= Beginning of Section =
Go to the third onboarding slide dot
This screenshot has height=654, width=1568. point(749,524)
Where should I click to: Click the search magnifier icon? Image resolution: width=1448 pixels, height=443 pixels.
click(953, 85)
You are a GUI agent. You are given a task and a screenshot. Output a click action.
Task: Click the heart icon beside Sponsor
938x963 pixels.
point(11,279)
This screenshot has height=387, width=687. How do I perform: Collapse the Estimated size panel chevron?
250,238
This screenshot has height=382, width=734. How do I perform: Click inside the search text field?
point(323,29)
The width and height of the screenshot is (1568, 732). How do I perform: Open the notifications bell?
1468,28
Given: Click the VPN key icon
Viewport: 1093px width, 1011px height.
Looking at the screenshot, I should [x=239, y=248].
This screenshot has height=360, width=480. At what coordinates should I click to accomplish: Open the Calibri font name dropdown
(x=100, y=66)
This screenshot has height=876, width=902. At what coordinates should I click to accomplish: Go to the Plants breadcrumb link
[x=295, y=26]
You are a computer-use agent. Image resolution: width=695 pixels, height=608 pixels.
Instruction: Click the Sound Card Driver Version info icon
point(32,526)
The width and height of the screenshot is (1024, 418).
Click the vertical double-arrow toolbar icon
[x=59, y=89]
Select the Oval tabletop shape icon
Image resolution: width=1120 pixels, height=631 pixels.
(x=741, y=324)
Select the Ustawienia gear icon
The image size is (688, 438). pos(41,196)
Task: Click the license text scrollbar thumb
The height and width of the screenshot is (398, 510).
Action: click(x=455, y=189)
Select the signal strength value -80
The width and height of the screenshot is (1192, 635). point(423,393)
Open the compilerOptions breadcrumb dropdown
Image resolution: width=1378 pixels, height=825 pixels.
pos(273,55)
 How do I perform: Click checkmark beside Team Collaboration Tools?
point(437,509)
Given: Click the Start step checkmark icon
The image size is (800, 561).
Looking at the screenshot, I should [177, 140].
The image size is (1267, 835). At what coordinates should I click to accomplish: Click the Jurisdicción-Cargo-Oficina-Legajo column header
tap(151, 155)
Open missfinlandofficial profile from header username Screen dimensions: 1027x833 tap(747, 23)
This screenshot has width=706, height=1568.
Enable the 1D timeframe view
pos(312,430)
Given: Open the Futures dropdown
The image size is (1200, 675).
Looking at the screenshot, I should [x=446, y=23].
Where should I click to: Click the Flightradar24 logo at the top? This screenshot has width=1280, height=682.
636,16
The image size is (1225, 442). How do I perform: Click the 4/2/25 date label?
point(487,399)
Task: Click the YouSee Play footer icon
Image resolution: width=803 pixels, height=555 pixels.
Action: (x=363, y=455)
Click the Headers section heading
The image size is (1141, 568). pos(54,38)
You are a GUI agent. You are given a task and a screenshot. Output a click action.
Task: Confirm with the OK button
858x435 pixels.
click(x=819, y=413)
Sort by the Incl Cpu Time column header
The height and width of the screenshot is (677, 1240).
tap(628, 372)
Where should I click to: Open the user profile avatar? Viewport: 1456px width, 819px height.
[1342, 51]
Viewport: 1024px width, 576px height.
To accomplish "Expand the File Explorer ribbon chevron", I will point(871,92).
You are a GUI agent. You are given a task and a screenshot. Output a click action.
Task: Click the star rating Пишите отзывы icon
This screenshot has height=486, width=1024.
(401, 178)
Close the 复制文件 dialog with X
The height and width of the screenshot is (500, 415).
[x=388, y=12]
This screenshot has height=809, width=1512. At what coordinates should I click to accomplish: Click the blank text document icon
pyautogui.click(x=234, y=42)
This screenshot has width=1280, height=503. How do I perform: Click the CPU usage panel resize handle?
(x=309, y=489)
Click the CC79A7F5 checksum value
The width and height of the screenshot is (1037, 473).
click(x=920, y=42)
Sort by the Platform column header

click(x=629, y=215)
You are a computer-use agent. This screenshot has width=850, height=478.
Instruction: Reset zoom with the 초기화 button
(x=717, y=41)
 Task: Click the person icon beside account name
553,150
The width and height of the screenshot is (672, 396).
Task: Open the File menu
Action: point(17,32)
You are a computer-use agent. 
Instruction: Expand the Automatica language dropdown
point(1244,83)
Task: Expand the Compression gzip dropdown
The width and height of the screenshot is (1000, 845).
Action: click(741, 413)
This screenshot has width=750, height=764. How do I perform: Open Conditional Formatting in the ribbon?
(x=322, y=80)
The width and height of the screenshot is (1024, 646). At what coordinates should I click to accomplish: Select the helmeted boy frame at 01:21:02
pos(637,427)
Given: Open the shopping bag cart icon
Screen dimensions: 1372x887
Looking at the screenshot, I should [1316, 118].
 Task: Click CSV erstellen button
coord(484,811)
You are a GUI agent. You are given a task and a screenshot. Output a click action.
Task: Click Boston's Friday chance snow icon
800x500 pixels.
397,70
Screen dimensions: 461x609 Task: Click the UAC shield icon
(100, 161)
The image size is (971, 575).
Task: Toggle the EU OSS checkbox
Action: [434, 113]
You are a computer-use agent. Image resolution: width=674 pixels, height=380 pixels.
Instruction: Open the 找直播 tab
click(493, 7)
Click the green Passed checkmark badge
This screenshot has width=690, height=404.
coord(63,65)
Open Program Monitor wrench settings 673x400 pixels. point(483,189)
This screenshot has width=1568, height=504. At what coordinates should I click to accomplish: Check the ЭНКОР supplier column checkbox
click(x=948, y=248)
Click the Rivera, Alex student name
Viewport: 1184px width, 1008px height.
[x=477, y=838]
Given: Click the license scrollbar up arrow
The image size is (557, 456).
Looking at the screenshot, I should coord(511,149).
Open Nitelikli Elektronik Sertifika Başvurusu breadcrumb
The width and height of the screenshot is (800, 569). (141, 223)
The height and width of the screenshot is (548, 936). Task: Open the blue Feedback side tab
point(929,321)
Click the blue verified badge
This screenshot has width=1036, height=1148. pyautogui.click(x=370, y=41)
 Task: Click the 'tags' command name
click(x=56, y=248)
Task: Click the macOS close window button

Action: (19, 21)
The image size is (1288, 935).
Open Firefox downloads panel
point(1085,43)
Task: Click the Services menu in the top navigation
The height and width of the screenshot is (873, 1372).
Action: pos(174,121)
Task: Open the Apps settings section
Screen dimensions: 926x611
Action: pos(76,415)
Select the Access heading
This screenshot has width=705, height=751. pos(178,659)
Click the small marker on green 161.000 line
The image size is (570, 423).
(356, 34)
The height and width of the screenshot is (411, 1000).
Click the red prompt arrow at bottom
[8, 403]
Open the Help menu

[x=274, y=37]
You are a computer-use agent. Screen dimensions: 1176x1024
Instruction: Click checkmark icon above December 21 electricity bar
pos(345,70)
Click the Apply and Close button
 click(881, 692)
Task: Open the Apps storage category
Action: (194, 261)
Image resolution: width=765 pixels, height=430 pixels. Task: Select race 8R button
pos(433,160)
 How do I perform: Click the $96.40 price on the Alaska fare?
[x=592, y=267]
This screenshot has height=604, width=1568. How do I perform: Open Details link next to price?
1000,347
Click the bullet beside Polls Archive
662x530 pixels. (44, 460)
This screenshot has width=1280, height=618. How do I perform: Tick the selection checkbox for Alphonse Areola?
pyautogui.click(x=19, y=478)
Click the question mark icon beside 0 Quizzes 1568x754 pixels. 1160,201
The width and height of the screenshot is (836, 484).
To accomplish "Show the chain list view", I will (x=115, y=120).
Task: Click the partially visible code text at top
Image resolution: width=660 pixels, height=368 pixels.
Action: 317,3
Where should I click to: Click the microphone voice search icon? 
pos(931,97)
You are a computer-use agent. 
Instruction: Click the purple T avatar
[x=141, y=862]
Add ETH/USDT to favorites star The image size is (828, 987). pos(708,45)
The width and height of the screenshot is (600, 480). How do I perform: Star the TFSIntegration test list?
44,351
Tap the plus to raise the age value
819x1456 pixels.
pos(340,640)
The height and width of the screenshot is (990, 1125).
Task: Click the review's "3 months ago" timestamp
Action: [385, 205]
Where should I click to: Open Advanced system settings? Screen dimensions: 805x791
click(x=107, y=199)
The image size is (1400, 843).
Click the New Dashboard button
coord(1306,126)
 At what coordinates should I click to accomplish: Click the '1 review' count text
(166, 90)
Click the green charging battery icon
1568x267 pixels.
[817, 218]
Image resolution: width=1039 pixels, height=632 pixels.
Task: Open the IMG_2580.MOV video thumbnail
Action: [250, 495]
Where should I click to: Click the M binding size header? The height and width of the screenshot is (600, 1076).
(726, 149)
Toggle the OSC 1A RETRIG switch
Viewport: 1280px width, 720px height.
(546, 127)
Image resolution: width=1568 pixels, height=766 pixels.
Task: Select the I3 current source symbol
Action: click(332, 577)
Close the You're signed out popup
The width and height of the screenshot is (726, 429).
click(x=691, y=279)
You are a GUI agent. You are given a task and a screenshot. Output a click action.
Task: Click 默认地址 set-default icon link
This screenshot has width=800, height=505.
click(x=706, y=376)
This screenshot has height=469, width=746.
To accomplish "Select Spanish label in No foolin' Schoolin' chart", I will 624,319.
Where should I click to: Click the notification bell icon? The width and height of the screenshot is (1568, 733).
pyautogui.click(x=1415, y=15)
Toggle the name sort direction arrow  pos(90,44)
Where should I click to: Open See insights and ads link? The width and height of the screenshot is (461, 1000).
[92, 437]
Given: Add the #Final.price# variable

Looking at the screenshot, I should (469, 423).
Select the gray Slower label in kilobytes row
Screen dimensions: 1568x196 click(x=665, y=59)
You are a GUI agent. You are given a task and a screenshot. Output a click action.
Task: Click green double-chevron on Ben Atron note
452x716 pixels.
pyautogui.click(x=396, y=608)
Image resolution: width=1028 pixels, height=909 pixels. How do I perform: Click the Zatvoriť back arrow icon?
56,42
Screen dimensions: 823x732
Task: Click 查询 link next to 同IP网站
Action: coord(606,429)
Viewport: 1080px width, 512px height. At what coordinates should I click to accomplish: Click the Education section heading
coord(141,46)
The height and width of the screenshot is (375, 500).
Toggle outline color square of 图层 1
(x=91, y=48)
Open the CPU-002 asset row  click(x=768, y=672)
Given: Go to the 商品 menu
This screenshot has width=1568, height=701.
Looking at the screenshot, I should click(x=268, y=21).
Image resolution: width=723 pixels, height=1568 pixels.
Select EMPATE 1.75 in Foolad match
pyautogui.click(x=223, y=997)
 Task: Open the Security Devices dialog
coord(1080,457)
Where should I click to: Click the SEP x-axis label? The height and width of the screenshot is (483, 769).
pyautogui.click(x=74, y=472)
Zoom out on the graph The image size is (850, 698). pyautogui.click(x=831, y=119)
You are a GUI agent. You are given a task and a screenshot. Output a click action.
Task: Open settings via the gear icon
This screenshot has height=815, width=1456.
= End of Section =
GOAL OF THE EXERCISE:
In the listing above, locate the line containing "Where should I click to: Open See" and the line containing "The height and width of the screenshot is (375, 500).", then transcribe both and every line between them verbatim.

TASK RESULT:
Where should I click to: Open See insights and ads link? The width and height of the screenshot is (461, 1000).
[92, 437]
Given: Add the #Final.price# variable

Looking at the screenshot, I should (469, 423).
Select the gray Slower label in kilobytes row
Screen dimensions: 1568x196 click(x=665, y=59)
You are a GUI agent. You are given a task and a screenshot. Output a click action.
Task: Click green double-chevron on Ben Atron note
452x716 pixels.
pyautogui.click(x=396, y=608)
Image resolution: width=1028 pixels, height=909 pixels. How do I perform: Click the Zatvoriť back arrow icon?
56,42
Screen dimensions: 823x732
Task: Click 查询 link next to 同IP网站
Action: coord(606,429)
Viewport: 1080px width, 512px height. At what coordinates should I click to accomplish: Click the Education section heading
coord(141,46)
The height and width of the screenshot is (375, 500).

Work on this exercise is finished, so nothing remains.